■ **Provided information**
· · ·

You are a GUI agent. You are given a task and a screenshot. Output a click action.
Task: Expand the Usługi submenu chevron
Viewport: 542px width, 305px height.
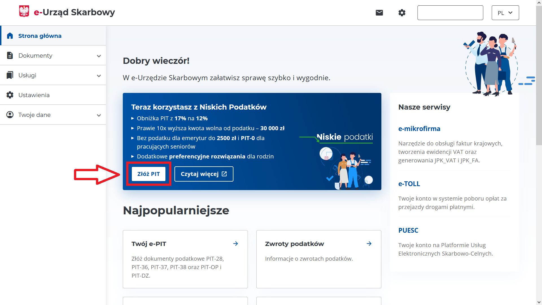pos(99,76)

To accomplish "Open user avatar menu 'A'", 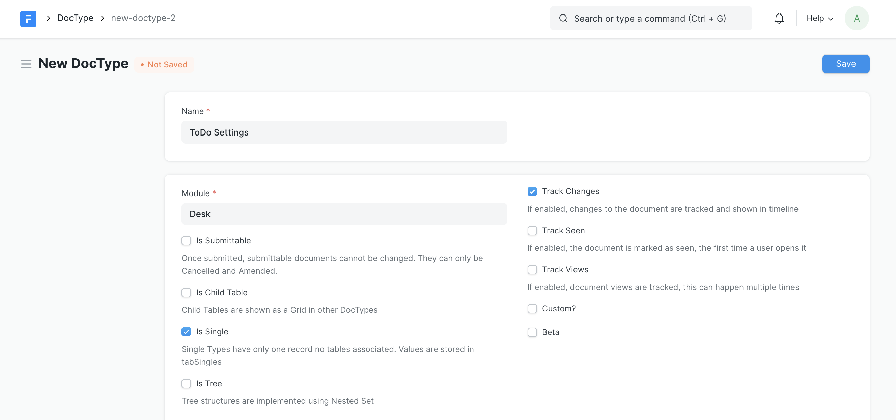I will (x=856, y=18).
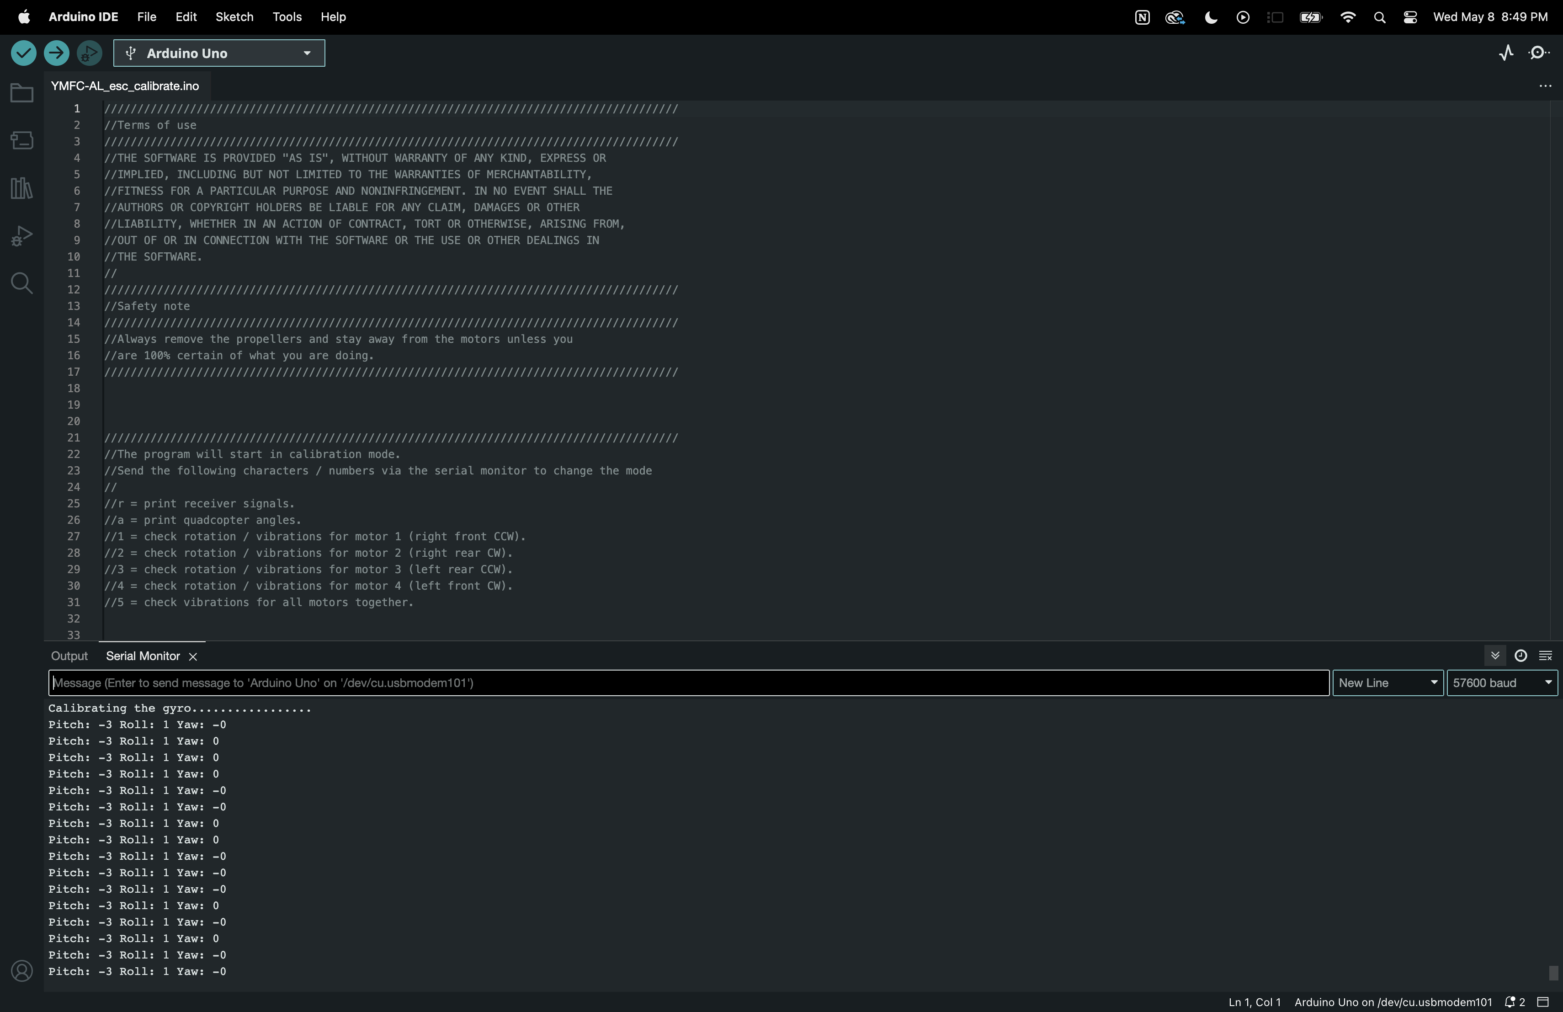Expand the Arduino Uno board selector dropdown

(x=219, y=53)
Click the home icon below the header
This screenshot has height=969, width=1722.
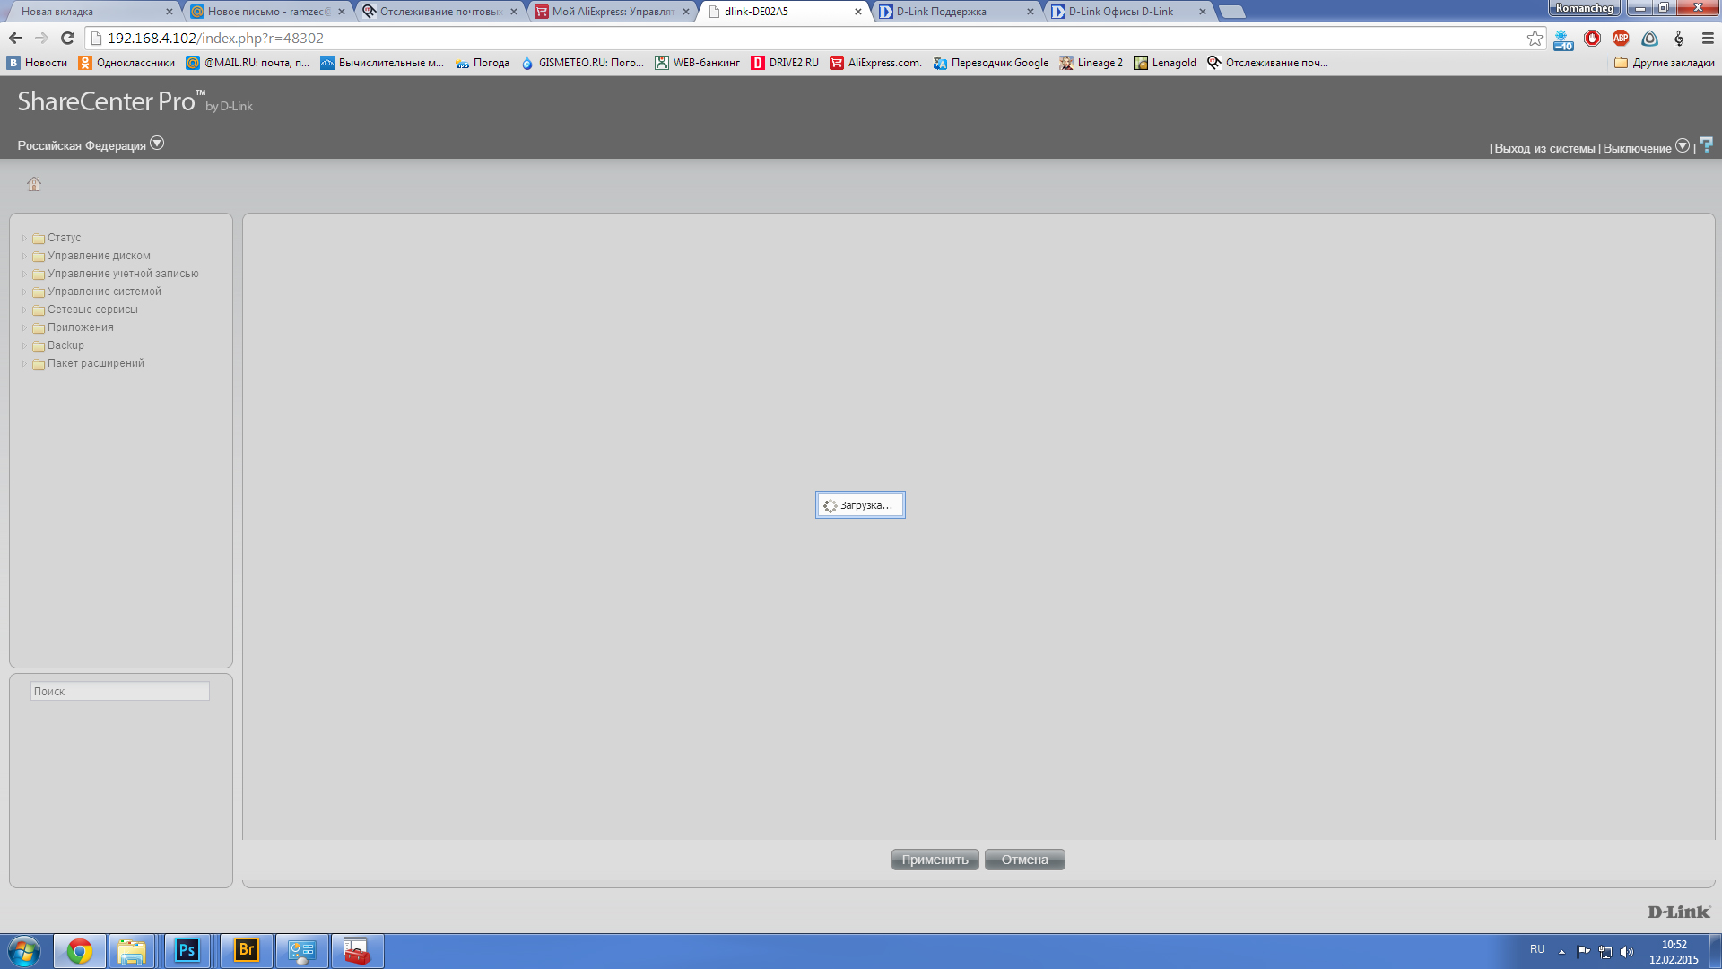pyautogui.click(x=34, y=184)
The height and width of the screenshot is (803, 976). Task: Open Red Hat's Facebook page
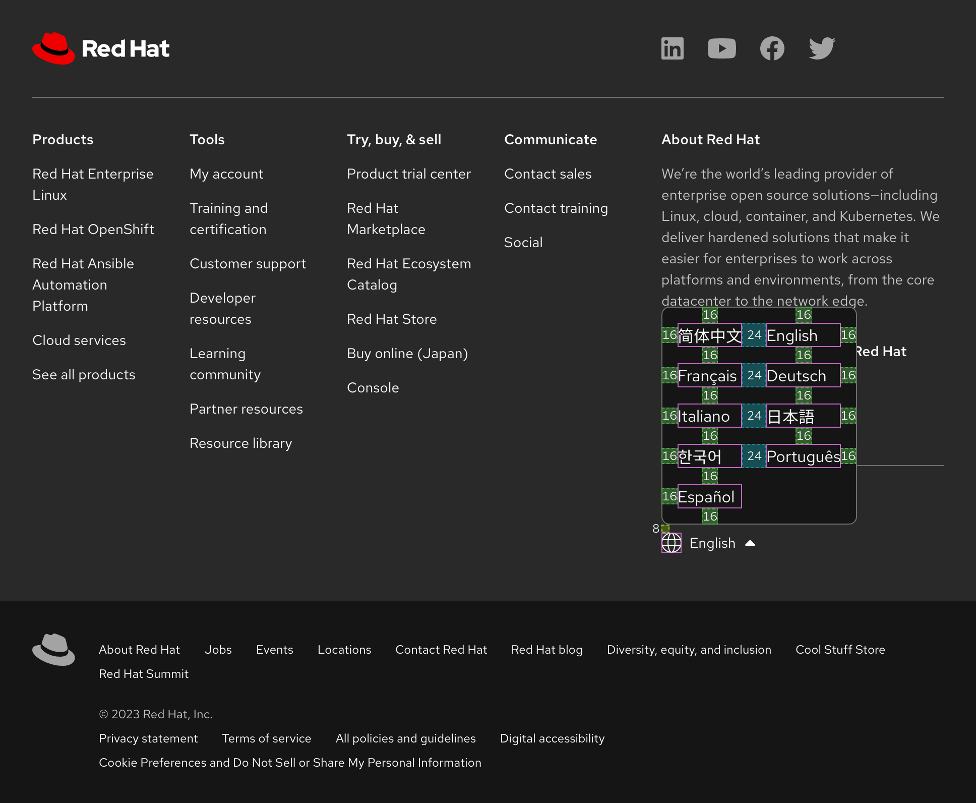coord(772,48)
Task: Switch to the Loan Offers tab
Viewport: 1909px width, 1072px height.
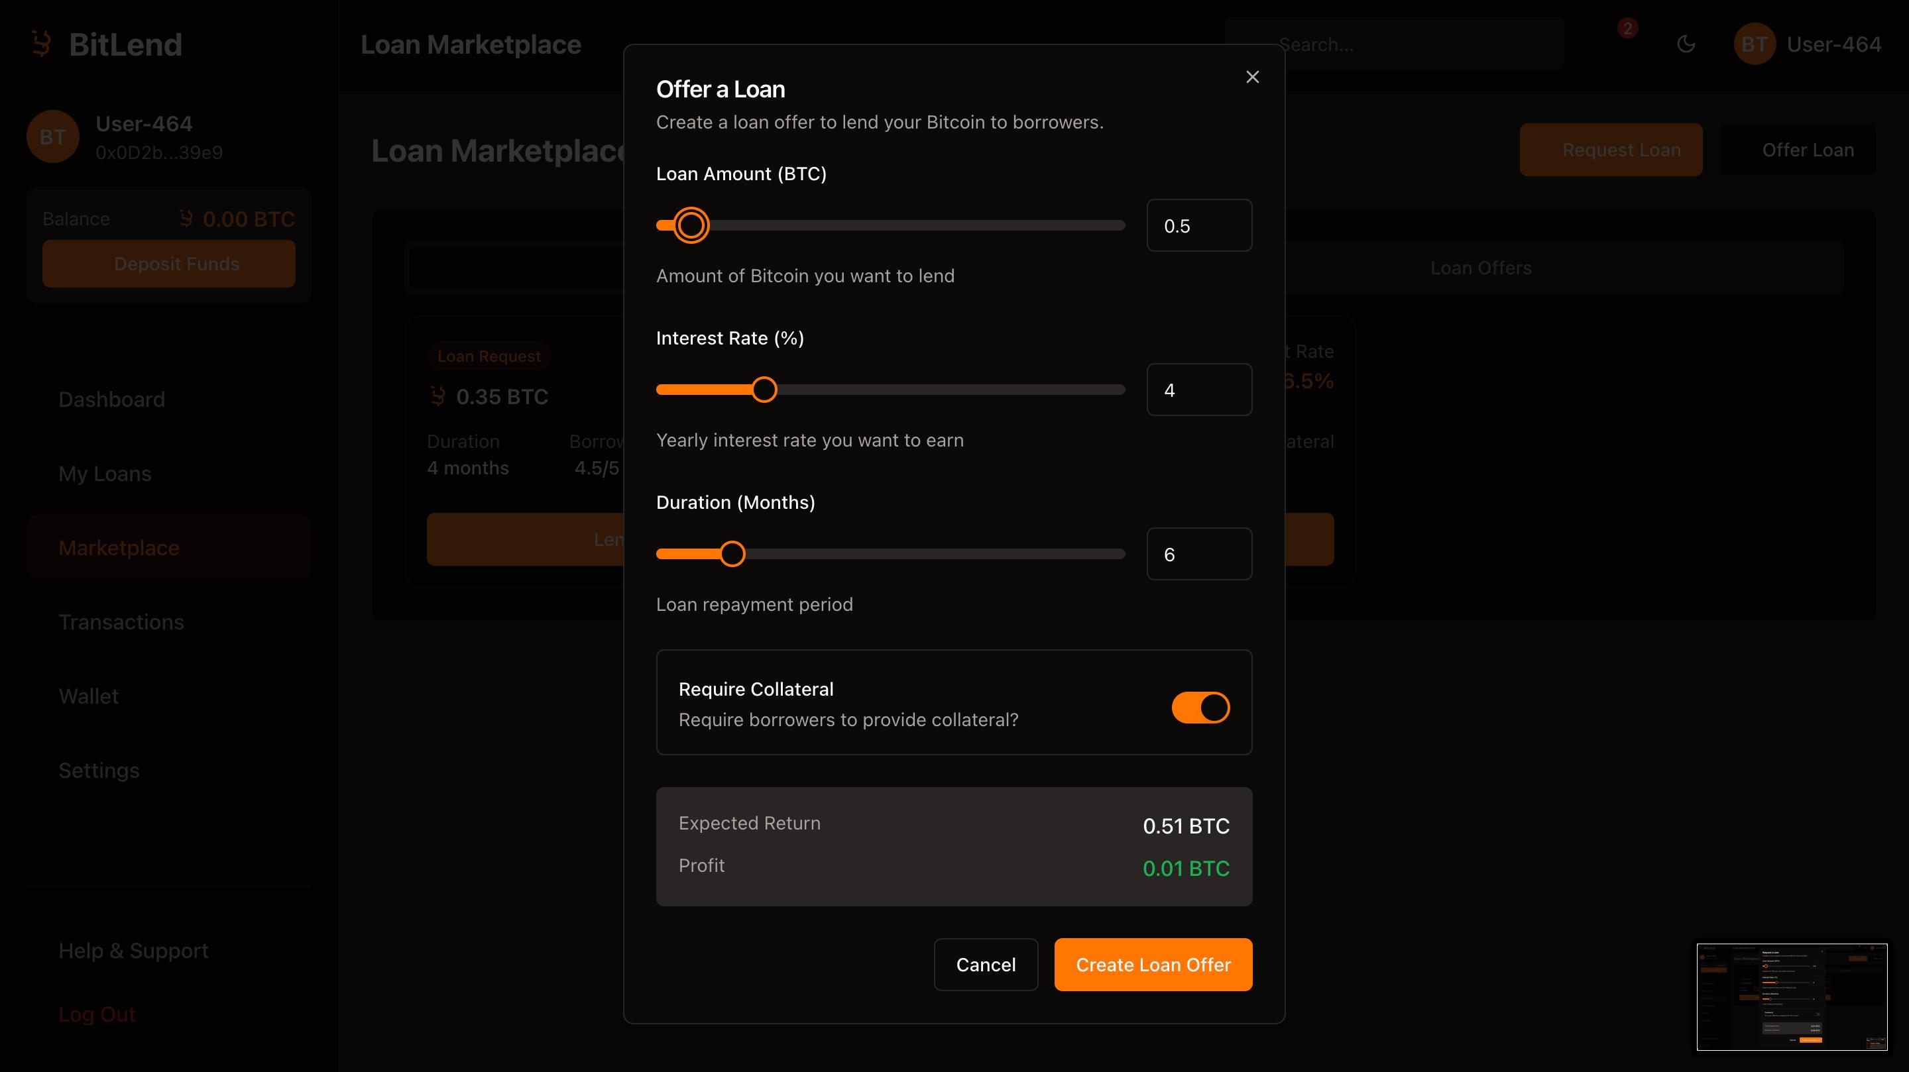Action: [x=1480, y=267]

· · ·

■ **Directions for this task**
Output exactly the lines from the line containing "The height and" through the last line of the records, both included, and leave out every picture.

■ **Solution to this task**
The height and width of the screenshot is (803, 976). Task: Open Red Hat's Facebook page
coord(772,48)
Task: Switch to the Loan Offers tab
Viewport: 1909px width, 1072px height.
Action: [x=1480, y=267]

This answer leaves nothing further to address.